No Rio, em fins dos anos 50, construiu-se um conjunto de três edifícios no então remoto Leblon, com a venda de apartamentos facilitada a jornalistas e que tais —daí os íntimos o chamarem, até hoje, de “o Jornalistas”. Alguns dos primeiros moradores foram Sandro Moreyra, Alex Viany, Wilson Figueiredo e José Guilherme Mendes, em cujo dois-quartos, em 1960, a intelectualidade carioca deu uma feijoada para Jean-Paul Sartre. Ao abrirem o panelão para Sartre, ele exclamou: “Oh! C’est la merde!”.
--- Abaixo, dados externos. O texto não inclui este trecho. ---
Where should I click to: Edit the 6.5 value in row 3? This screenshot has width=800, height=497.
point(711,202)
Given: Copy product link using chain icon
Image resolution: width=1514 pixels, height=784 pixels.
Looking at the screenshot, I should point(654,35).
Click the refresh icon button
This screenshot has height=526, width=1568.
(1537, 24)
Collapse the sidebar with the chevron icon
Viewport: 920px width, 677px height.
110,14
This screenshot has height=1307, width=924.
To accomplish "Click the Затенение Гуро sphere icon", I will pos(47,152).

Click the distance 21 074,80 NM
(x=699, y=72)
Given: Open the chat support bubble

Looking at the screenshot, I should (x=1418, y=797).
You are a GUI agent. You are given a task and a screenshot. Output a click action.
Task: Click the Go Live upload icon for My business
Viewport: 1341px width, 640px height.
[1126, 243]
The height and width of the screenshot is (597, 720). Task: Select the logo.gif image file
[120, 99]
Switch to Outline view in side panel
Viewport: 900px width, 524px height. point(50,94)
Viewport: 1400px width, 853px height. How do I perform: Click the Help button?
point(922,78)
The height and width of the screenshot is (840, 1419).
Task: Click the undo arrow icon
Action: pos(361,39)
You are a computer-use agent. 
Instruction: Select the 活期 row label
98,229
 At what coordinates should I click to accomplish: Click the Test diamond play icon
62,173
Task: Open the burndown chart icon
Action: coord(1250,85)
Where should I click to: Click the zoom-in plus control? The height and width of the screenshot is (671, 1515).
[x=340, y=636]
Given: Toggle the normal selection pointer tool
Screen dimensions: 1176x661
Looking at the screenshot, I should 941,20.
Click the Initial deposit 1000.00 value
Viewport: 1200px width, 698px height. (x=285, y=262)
Nem todos os moradores originais eram de jornal, como o velho dramaturgo Oduvaldo Vianna, o humorista Dom Rossé Cavaca e, olhe só, Nilton Santos, lateral do Botafogo e campeão do mundo na Suécia. E, com Sandro no pedaço, era frequente que as peladas na quadra do Jornalistas tivessem como convidados os craques do Botafogo, um deles Garrincha. O qual só conseguia ser parado, claro, pelo zagueiro do condomínio —Nilton Santos.

Donde Rodrigo Caio pode se orgulhar do epíteto. Ninguém terá um antecedente mais ilustre na posição.

O grave é ser um presidente de condomínio. Presidente da República, digo. Alguém que, eleito para presidir uma nação, só joga para a galera que o aplaude da janela, enquanto a economia, a saúde, a educação, as riquezas e a dignidade do país vão para o buraco. Como o condomínio faz parte do país, não demorará a ir junto para o buraco, e então veremos.